How to stay safe on Session

Session is a messaging app designed to protect your privacy, security, and safety. Its core design elements, such as end-to-end encryption and no phone number sign-up, give you the power to stay safe when you are messaging online.

This article will explain some of the key protections included in Session, and the safety choices you can make when using the app.

Make sure the version you download is safe

To make sure you are receiving the full protection of Session’s privacy and security, it is important to verify that you are using an official version of the app. Unofficial versions may contain modifications or vulnerabilities that could impact your safety.

To ensure your version is official, it is recommended to download Session directly from the Session website. When downloading from Google Play or the App Store, make sure you are using the correct store listing—these can always be found through the Session website.

Additionally, consider enabling automatic updates. This will ensure that fixes for bugs or issues will be delivered to your device in a timely manner.

Checking your Session settings

Session contains multiple privacy and security settings which you can adjust to suit your needs. Here are some suggestions for customizing your settings for your safety.

Notification settings

Adjusting your notification settings can change the information which may be displayed on your device. 

Session allows you to choose between displaying Name and Content, Name Only, or No Name or Content when receiving message notifications. Adjusting these settings can prevent others from seeing new messages while your device is locked.

You can also turn off notifications using your device settings.

Privacy settings

Turn off Read Receipts, Typing Indicators, Community Message Requests, and Voice and Video Calls using Session’s privacy settings. Turn on Lock App (using biometric of passcode). 

These settings ensure that the person (or people) you are talking to will not receive any indication that you have viewed their message or started typing a response, and prevents unknown contacts in Communities from messaging you (see: Avoid unknown Communities). Regardless of these settings, you will not send a read receipt when viewing a new message request.

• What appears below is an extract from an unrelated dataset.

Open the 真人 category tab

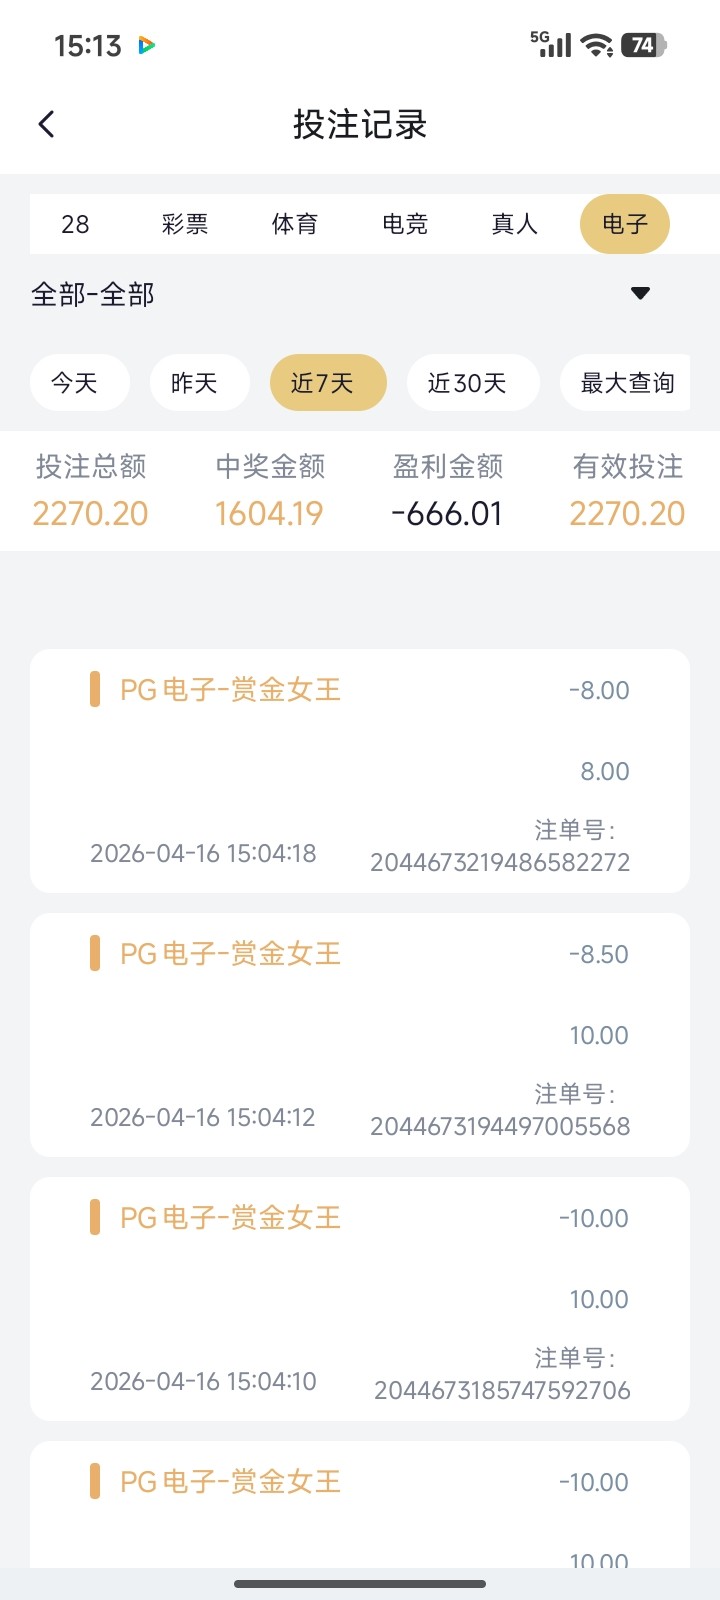coord(515,224)
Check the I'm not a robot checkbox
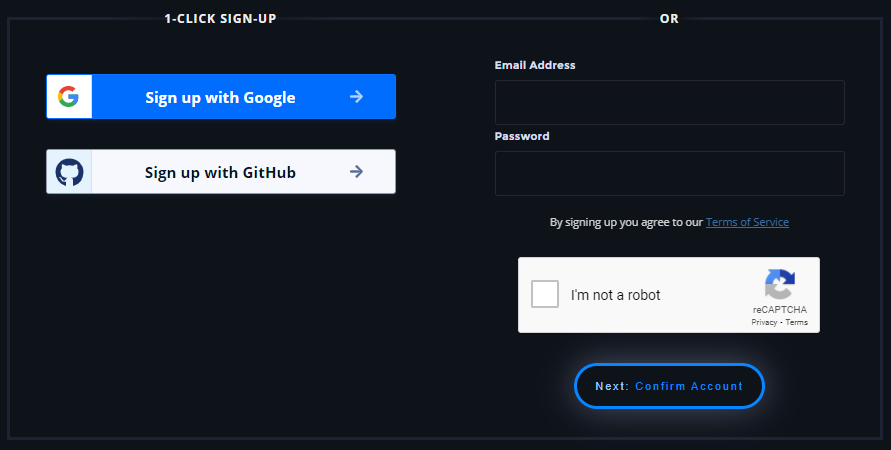This screenshot has height=450, width=891. tap(545, 295)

This will also prevent everyone–including your contacts—from calling you on Session.

Who you are talking to on Session

Session contains features to help you connect with your friends and family while avoiding problematic users. 

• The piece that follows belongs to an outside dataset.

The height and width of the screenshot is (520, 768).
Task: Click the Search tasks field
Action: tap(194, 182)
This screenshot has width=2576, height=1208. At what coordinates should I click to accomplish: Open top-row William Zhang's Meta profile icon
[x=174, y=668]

Best practices when chatting

When adding a new contact on Session, it is important to make sure the Account ID really belongs to the person you are trying to talk to.

In-person, you can add a contact using your unique QR code and visually confirm your chat partner's Account ID (by cross-checking the last four characters of their ID). Online, you can share your Account IDs on a trusted platform other than Session—such as an end-to-end encrypted messenger or email.

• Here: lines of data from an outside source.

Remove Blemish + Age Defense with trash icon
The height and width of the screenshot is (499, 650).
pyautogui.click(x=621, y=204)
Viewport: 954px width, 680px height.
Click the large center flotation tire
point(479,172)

When receiving a message request, you should double-check the Account ID with your chat partner—even if you were already expecting them to message you. If you receive a message request from an unfamiliar Account ID, you might consider Declining the request or even Blocking the user. 

Even when chatting with trusted contacts, it is important to remain mindful of the information you are sharing. When you send a message, photo, or file, your contact has a copy—and they may choose to share this with others.

However, you can turn on Disappearing Messages in your conversation settings to automatically delete messages from your device and your contact’s device after a specified amount of time. 

Note that Disappearing Messages settings are set per-conversation and messages can be set to disappear at a set time after they’ve been sent, or after they’ve been read. This means you can individually choose the disappearing message settings for each of your contacts on Session.

Avoid unknown Communities

Communities are self-hosted spaces for users to meet and interact on Session. They are useful for hosting large-scale conversations, finding contacts with common interests, or finding help and support. 

However, they are not part of the standard Session Network—they are specially hosted by community operators. Depending on the operator, moderation standards can vary between Communities. 

Additionally, Communities will likely introduce you to unknown contacts. While your Account ID is hidden when you interact in a Community, users can still send your message requests (note: this can be turned off by adjusting Community Message Requests in Session’s Privacy settings).

It is important not to share your real Account ID in a Community. If you post or share your Account ID in a Community, you risk receiving unsolicited or spam message requests.

Block problematic contacts

You can control who you interact with on Session by blocking problematic users. You can use this guide to find more information about blocking users.  

You can also block users who have sent you a message request. 

If the user has breached Session’s Terms of Service, you can report the Account ID using this help desk. 

Stay safe online

Session is just one place where you can meet and interact with people online. While Session takes every measure to preserve your privacy, safety, and security, remain mindful of the information which you share both within and outside of Session.

With these tools, Session empowers you to take control of your digital safety, however online safety is often complex—reach out to someone you trust if you need help or advice.

Access Now’s resources are recommended for further reading about staying safe online in general.